Collected data

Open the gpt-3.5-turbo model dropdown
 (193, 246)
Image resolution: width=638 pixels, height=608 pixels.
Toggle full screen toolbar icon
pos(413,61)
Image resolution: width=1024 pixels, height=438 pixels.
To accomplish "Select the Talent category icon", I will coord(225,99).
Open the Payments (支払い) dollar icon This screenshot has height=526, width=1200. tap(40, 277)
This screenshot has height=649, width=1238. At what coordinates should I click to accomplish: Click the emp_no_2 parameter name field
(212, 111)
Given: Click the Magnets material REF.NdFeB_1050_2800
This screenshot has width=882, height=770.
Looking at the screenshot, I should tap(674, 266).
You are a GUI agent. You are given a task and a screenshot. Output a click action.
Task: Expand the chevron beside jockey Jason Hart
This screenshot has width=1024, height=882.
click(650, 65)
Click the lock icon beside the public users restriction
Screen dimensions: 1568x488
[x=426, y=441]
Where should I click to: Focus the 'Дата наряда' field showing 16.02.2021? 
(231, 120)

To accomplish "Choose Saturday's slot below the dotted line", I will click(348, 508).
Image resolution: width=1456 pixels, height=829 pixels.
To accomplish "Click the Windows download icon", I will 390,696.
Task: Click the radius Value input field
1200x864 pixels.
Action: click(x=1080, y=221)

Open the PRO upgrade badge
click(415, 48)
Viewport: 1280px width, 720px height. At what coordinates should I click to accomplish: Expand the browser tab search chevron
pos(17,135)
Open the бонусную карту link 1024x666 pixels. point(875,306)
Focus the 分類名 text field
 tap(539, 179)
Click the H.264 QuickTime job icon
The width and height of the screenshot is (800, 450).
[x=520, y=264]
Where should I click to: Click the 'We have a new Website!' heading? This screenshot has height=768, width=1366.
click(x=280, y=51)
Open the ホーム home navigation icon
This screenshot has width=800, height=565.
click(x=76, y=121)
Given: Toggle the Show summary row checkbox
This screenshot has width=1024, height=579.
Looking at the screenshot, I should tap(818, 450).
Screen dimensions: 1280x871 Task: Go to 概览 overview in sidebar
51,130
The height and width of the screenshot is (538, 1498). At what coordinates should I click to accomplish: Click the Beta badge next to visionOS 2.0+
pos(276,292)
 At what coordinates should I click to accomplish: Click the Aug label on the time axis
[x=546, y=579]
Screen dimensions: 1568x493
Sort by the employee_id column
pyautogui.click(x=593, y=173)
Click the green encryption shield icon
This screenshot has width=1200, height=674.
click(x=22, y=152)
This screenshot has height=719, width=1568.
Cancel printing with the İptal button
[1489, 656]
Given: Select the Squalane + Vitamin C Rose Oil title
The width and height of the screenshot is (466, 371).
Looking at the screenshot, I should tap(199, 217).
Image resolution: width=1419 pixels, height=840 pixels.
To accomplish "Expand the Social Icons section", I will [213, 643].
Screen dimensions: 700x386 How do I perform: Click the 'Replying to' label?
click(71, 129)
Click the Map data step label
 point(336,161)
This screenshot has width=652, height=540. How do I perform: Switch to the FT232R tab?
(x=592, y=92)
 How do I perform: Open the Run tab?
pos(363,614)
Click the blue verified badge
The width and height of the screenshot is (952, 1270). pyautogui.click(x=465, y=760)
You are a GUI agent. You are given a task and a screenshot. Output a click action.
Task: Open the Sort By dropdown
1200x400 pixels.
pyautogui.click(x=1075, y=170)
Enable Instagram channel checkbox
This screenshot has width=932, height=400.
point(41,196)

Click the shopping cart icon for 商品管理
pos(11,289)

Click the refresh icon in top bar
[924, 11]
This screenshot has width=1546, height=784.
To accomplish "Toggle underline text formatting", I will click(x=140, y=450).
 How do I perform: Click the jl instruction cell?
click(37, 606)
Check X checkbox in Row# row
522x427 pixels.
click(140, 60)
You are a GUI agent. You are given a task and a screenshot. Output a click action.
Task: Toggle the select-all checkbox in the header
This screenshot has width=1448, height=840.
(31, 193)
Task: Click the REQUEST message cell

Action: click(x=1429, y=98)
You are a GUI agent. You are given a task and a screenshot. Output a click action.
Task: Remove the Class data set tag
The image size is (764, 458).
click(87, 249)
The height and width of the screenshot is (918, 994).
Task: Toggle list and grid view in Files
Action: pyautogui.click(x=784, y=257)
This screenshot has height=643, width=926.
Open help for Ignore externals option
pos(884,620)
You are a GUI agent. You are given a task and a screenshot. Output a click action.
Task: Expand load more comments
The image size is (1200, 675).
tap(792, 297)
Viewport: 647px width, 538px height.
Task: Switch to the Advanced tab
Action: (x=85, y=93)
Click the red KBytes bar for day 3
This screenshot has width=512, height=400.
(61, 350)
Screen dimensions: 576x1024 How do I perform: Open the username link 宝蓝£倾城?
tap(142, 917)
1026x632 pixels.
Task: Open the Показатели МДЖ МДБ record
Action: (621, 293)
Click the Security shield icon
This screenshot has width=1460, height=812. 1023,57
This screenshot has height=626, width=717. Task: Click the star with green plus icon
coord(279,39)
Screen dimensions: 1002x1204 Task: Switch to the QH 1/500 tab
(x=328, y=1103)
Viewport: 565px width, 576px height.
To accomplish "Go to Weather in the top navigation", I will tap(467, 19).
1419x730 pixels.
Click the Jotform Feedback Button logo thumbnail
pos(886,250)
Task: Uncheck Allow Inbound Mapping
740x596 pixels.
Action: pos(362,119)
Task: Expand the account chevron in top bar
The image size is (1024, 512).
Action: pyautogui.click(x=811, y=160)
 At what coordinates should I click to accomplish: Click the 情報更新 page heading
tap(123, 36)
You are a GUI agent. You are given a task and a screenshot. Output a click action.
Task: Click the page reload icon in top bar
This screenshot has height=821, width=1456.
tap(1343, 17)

**Directions for this task:** The data must be output in full, exactly as given.

**Task output:**
Open the gpt-3.5-turbo model dropdown
 (193, 246)
Image resolution: width=638 pixels, height=608 pixels.
Toggle full screen toolbar icon
pos(413,61)
Image resolution: width=1024 pixels, height=438 pixels.
To accomplish "Select the Talent category icon", I will coord(225,99).
Open the Payments (支払い) dollar icon This screenshot has height=526, width=1200. tap(40, 277)
This screenshot has height=649, width=1238. At what coordinates should I click to accomplish: Click the emp_no_2 parameter name field
(212, 111)
Given: Click the Magnets material REF.NdFeB_1050_2800
This screenshot has width=882, height=770.
Looking at the screenshot, I should tap(674, 266).
You are a GUI agent. You are given a task and a screenshot. Output a click action.
Task: Expand the chevron beside jockey Jason Hart
This screenshot has width=1024, height=882.
click(650, 65)
Click the lock icon beside the public users restriction
Screen dimensions: 1568x488
[x=426, y=441]
Where should I click to: Focus the 'Дата наряда' field showing 16.02.2021? 
(231, 120)

To accomplish "Choose Saturday's slot below the dotted line", I will click(348, 508).
Image resolution: width=1456 pixels, height=829 pixels.
To accomplish "Click the Windows download icon", I will 390,696.
Task: Click the radius Value input field
1200x864 pixels.
Action: click(x=1080, y=221)

Open the PRO upgrade badge
click(415, 48)
Viewport: 1280px width, 720px height. At what coordinates should I click to accomplish: Expand the browser tab search chevron
pos(17,135)
Open the бонусную карту link 1024x666 pixels. point(875,306)
Focus the 分類名 text field
 tap(539, 179)
Click the H.264 QuickTime job icon
The width and height of the screenshot is (800, 450).
[x=520, y=264]
Where should I click to: Click the 'We have a new Website!' heading? This screenshot has height=768, width=1366.
click(x=280, y=51)
Open the ホーム home navigation icon
This screenshot has width=800, height=565.
click(x=76, y=121)
Given: Toggle the Show summary row checkbox
This screenshot has width=1024, height=579.
Looking at the screenshot, I should tap(818, 450).
Screen dimensions: 1280x871 Task: Go to 概览 overview in sidebar
51,130
The height and width of the screenshot is (538, 1498). At what coordinates should I click to accomplish: Click the Beta badge next to visionOS 2.0+
pos(276,292)
 At what coordinates should I click to accomplish: Click the Aug label on the time axis
[x=546, y=579]
Screen dimensions: 1568x493
Sort by the employee_id column
pyautogui.click(x=593, y=173)
Click the green encryption shield icon
This screenshot has width=1200, height=674.
click(x=22, y=152)
This screenshot has height=719, width=1568.
Cancel printing with the İptal button
[1489, 656]
Given: Select the Squalane + Vitamin C Rose Oil title
The width and height of the screenshot is (466, 371).
Looking at the screenshot, I should tap(199, 217).
Image resolution: width=1419 pixels, height=840 pixels.
To accomplish "Expand the Social Icons section", I will [213, 643].
Screen dimensions: 700x386 How do I perform: Click the 'Replying to' label?
click(71, 129)
Click the Map data step label
 point(336,161)
This screenshot has width=652, height=540. How do I perform: Switch to the FT232R tab?
(x=592, y=92)
 How do I perform: Open the Run tab?
pos(363,614)
Click the blue verified badge
The width and height of the screenshot is (952, 1270). pyautogui.click(x=465, y=760)
You are a GUI agent. You are given a task and a screenshot. Output a click action.
Task: Open the Sort By dropdown
1200x400 pixels.
pyautogui.click(x=1075, y=170)
Enable Instagram channel checkbox
This screenshot has width=932, height=400.
point(41,196)

Click the shopping cart icon for 商品管理
pos(11,289)

Click the refresh icon in top bar
[924, 11]
This screenshot has width=1546, height=784.
To accomplish "Toggle underline text formatting", I will click(x=140, y=450).
 How do I perform: Click the jl instruction cell?
click(37, 606)
Check X checkbox in Row# row
522x427 pixels.
click(140, 60)
You are a GUI agent. You are given a task and a screenshot. Output a click action.
Task: Toggle the select-all checkbox in the header
This screenshot has width=1448, height=840.
(31, 193)
Task: Click the REQUEST message cell

Action: click(x=1429, y=98)
You are a GUI agent. You are given a task and a screenshot. Output a click action.
Task: Remove the Class data set tag
The image size is (764, 458).
click(87, 249)
The height and width of the screenshot is (918, 994).
Task: Toggle list and grid view in Files
Action: pyautogui.click(x=784, y=257)
This screenshot has height=643, width=926.
Open help for Ignore externals option
pos(884,620)
You are a GUI agent. You are given a task and a screenshot. Output a click action.
Task: Expand load more comments
The image size is (1200, 675).
tap(792, 297)
Viewport: 647px width, 538px height.
Task: Switch to the Advanced tab
Action: (x=85, y=93)
Click the red KBytes bar for day 3
This screenshot has width=512, height=400.
(61, 350)
Screen dimensions: 576x1024 How do I perform: Open the username link 宝蓝£倾城?
tap(142, 917)
1026x632 pixels.
Task: Open the Показатели МДЖ МДБ record
Action: (621, 293)
Click the Security shield icon
This screenshot has width=1460, height=812. 1023,57
This screenshot has height=626, width=717. Task: Click the star with green plus icon
coord(279,39)
Screen dimensions: 1002x1204 Task: Switch to the QH 1/500 tab
(x=328, y=1103)
Viewport: 565px width, 576px height.
To accomplish "Go to Weather in the top navigation", I will tap(467, 19).
1419x730 pixels.
Click the Jotform Feedback Button logo thumbnail
pos(886,250)
Task: Uncheck Allow Inbound Mapping
740x596 pixels.
Action: pos(362,119)
Task: Expand the account chevron in top bar
The image size is (1024, 512).
Action: pyautogui.click(x=811, y=160)
 At what coordinates should I click to accomplish: Click the 情報更新 page heading
tap(123, 36)
You are a GUI agent. You are given a task and a screenshot. Output a click action.
Task: Click the page reload icon in top bar
This screenshot has height=821, width=1456.
tap(1343, 17)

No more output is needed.